- Theatrical release poster
- Directed by: B. Jaya
- Written by: Polur Ghatikachalam (dialogues)
- Screenplay by: B. Jaya
- Produced by: R. R. Venkat
- Starring: Ali Sindhuri Nicole
- Cinematography: Purna Kandru
- Music by: Vandemataram Srinivas
- Production company: R. R. Movie Makers
- Release date: April 28, 2007;
- Country: India
- Language: Telugu

= Gundamma Gaari Manavadu =

2007 Telugu film directed by B. Jaya

Gundamma Gaari Manavadu (Mrs. Gundamma's grandson) is a 2007 Indian Telugu-language film directed by B. Jaya and starring Ali, Sindhuri, and Nicole. The film was released on 28 April 2007. The film was commercially successful and ran for fifty days.

==Plot==
The title is suggestive of a grandmother-grandson relationship. Yedukondalu (played by comedian Ali) is looked after by his grandmother Gundamma (Vadivukkarasi) after his mother's death while his father, Srisailam (Tanikella Bharani) is an alcoholic. Ali falls in love with Mahalakshmi (Sindhuri), whose father Neelakanta (Kota Srinivasa Rao) is a greedy person and wants his would-be son-in-law to own a hotel. With the help of his grandmother (she sells off her jewellery) Yedukondalu sets up a hotel.

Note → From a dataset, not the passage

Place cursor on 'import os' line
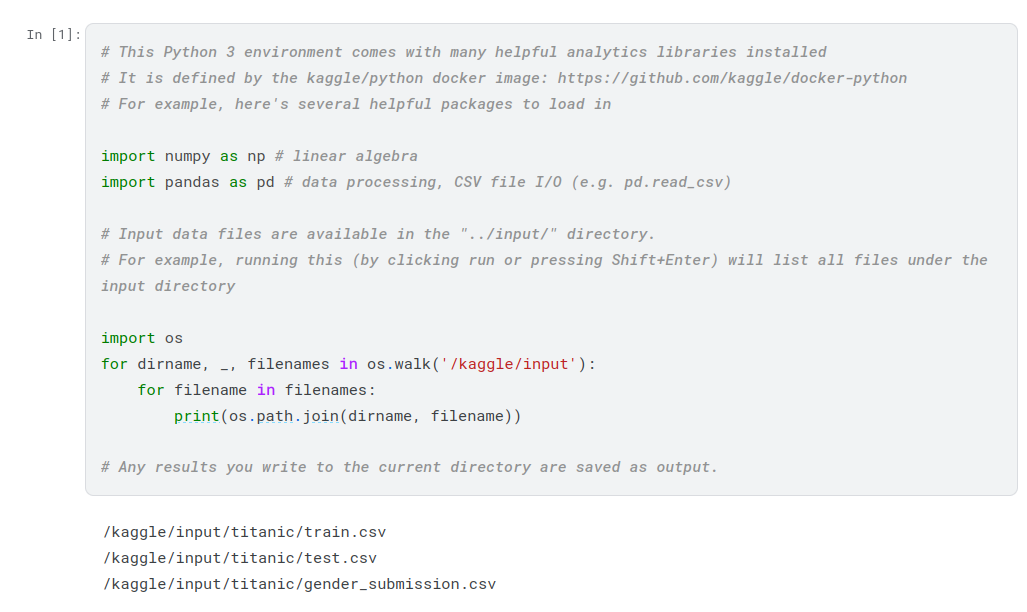point(142,338)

Neelakatna reluctantly agrees to the match but later calls off the wedding after receiving a better marriage proposal for his daughter. Yedukondalu is beaten up and dumped on the railway track. Injured, he nevertheless rescues a girl (Nicole) stuck in a car on the tracks. Together they join hands to set up a successful restaurant. Yedukondalu then distances himself from Mahalakshmi. Whether he ends up with her makes up the rest of the story.

== Soundtrack ==
The soundtrack was composed by Vandemataram Srinivas.

Track listing
| No. | Title | Lyrics | Singer(s) | Length |
|---|---|---|---|---|
| 1. | "Bhale Bhaleti Mandu" |  | Tanikella Bharani | 2:15 |
| 2. | "Brahme Eduruga Vachi" | Paidisetty Sriram | N. C. Karunya | 3:21 |
| 3. | "Chengavi Rangu Cheera" | Kaluva Krishna Sai | Raghu Kunche, Sunitha Upadrashta | 4:25 |
| 4. | "Mahalakhmi" | Paidisetty Sriram | Jassie Gift | 4:38 |
| 5. | "Okkasari Okkasari" | Baladitya | Jassie Gift, Kalpana | 4:47 |
| 6. | "Orori Edukondalu" |  | Chakri, Kousalya | 4:10 |
| 7. | "Ye Devuni" | Paidisetty Sriram | N. C. Karunya | 2:40 |
| Total length: |  |  |  | 26:16 |

== Reception ==
A critic from Rediff.com rated the film one-and-a-half out of five stars and wrote that "Jaya seems to have got carried away by the commercial format resulting in an out of sync effect. Overall an average film."